* **What needs to be done**:
Would you please give the entries again word for word, with no images in your copy?

* **Data supplied**:
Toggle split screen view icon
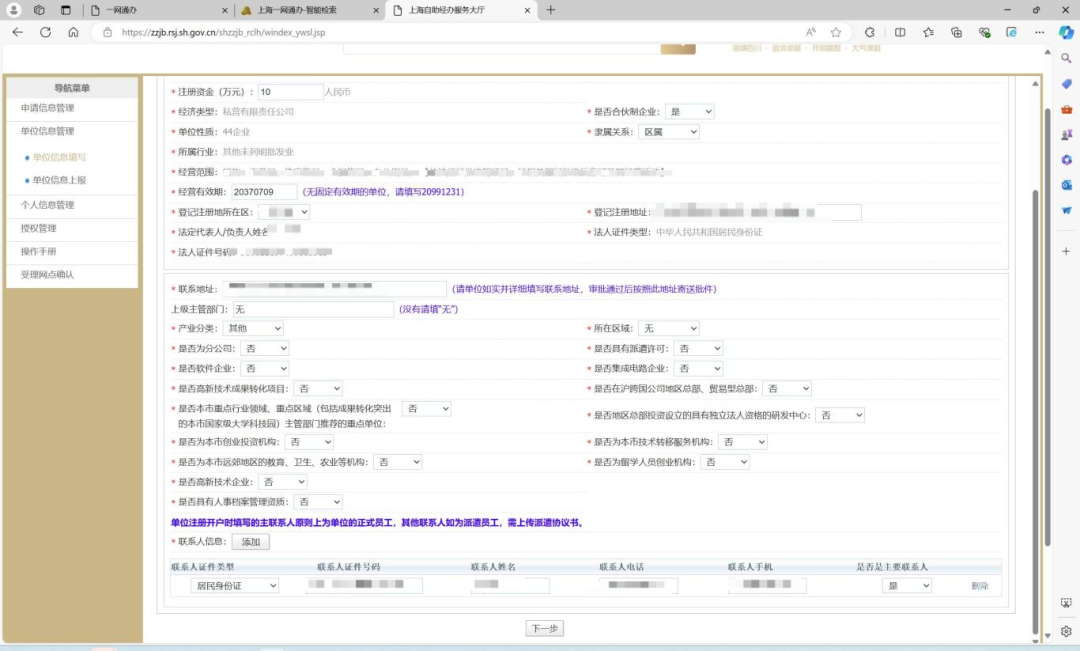Image resolution: width=1080 pixels, height=651 pixels. tap(900, 32)
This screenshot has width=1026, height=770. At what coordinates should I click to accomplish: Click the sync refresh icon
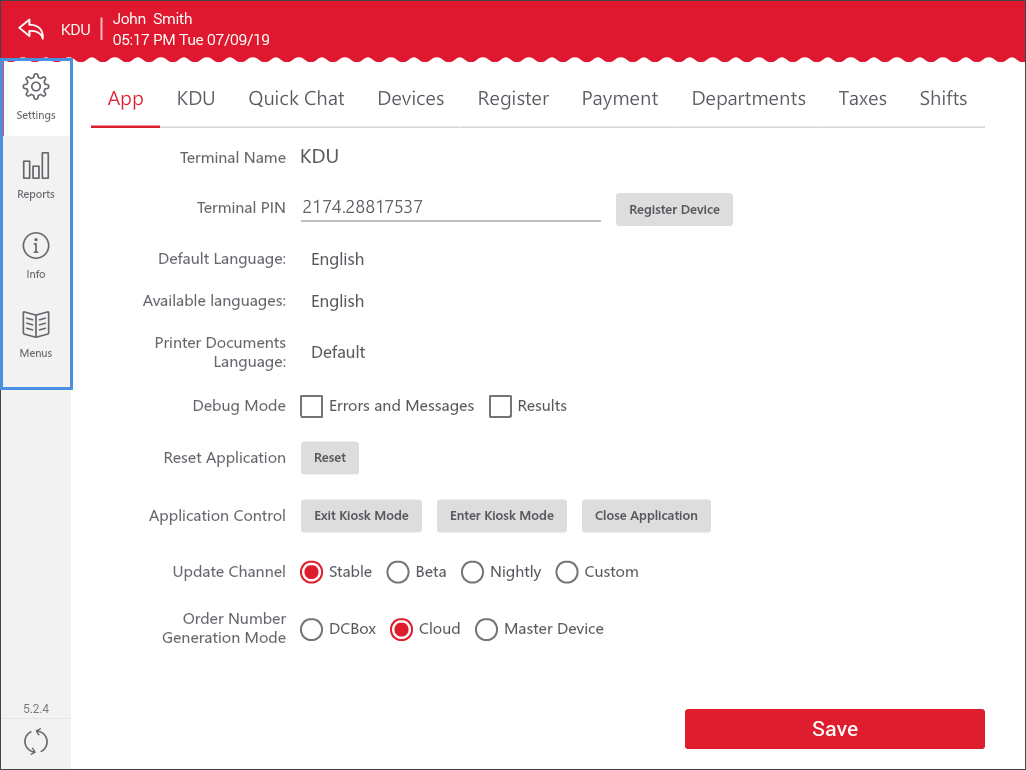click(x=36, y=742)
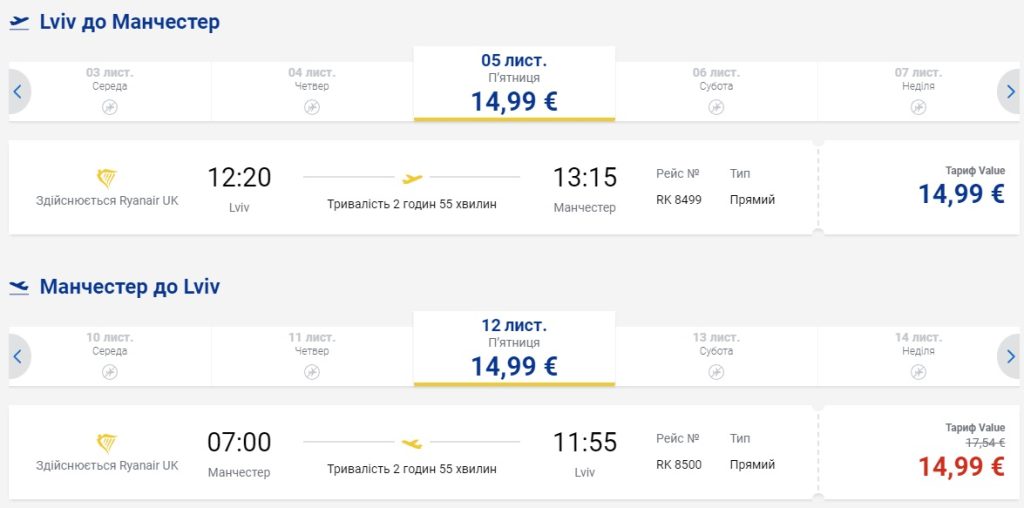Click the Ryanair harp logo on outbound flight
Screen dimensions: 1024x508
tap(106, 178)
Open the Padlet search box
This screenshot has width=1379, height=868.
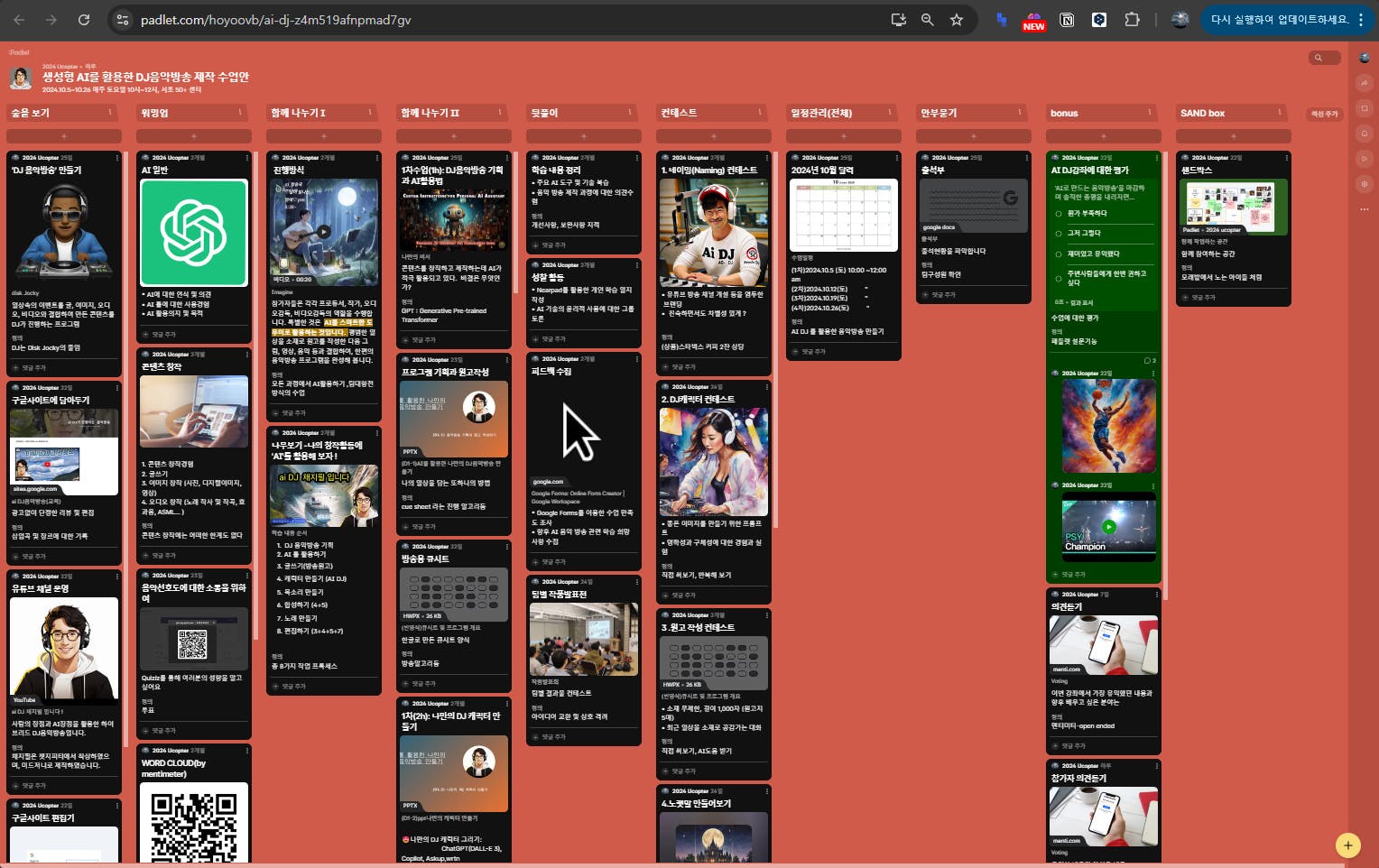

* **Written answer**:
Toggle split screen view icon
Image resolution: width=1080 pixels, height=651 pixels. tap(900, 32)
This screenshot has width=1026, height=770. At what coordinates should I click to accomplish: Click the sync refresh icon
click(x=36, y=742)
Click the Ryanair harp logo on outbound flight
Screen dimensions: 1024x508
tap(106, 178)
Open the Padlet search box
This screenshot has width=1379, height=868.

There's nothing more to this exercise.